## Your task
Give the lines of the data below, from the one containing "Find the location" through the end of the data, inclusive, as a Markdown table with the columns Row and Line. Skip blank lines and leave out the pictures.

Collected data entries
◆ ◆ ◆ ◆ ◆
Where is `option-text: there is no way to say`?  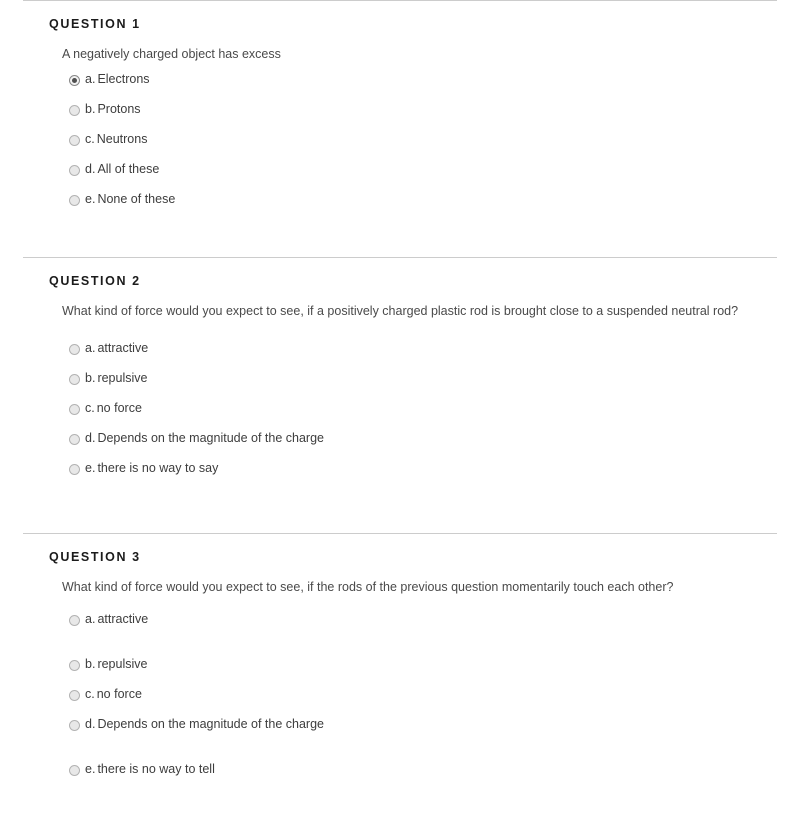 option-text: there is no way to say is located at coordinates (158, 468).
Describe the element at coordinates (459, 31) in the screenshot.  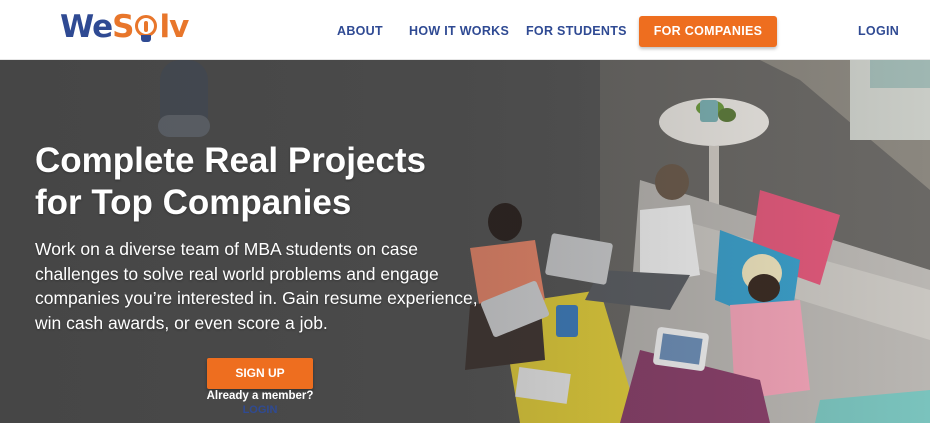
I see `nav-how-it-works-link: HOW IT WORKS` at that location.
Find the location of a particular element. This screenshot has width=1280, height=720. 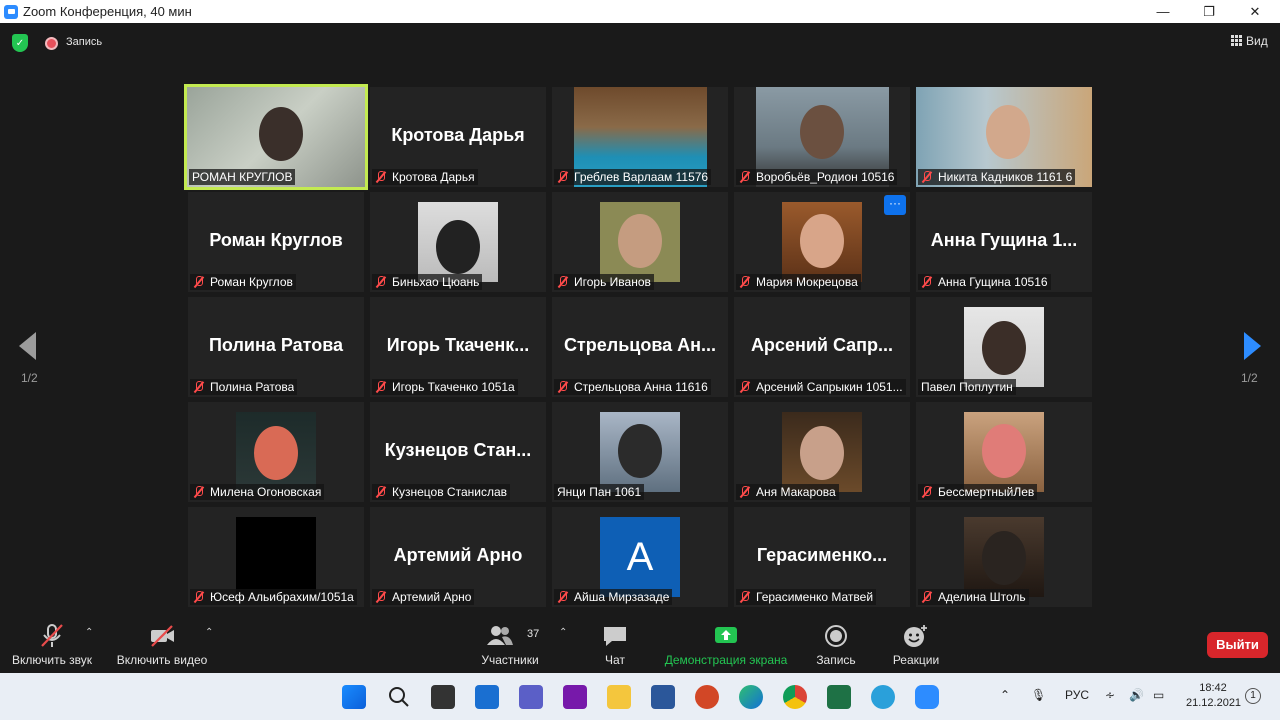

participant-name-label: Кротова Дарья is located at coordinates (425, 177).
◆ ◆ ◆ ◆ ◆
## Response to the exercise
| Row | Line |
|---|---|
| 1 | Find the location of a particular element. This screenshot has width=1280, height=720.  |
| 2 | participant-name-label: Кротова Дарья is located at coordinates (425, 177). |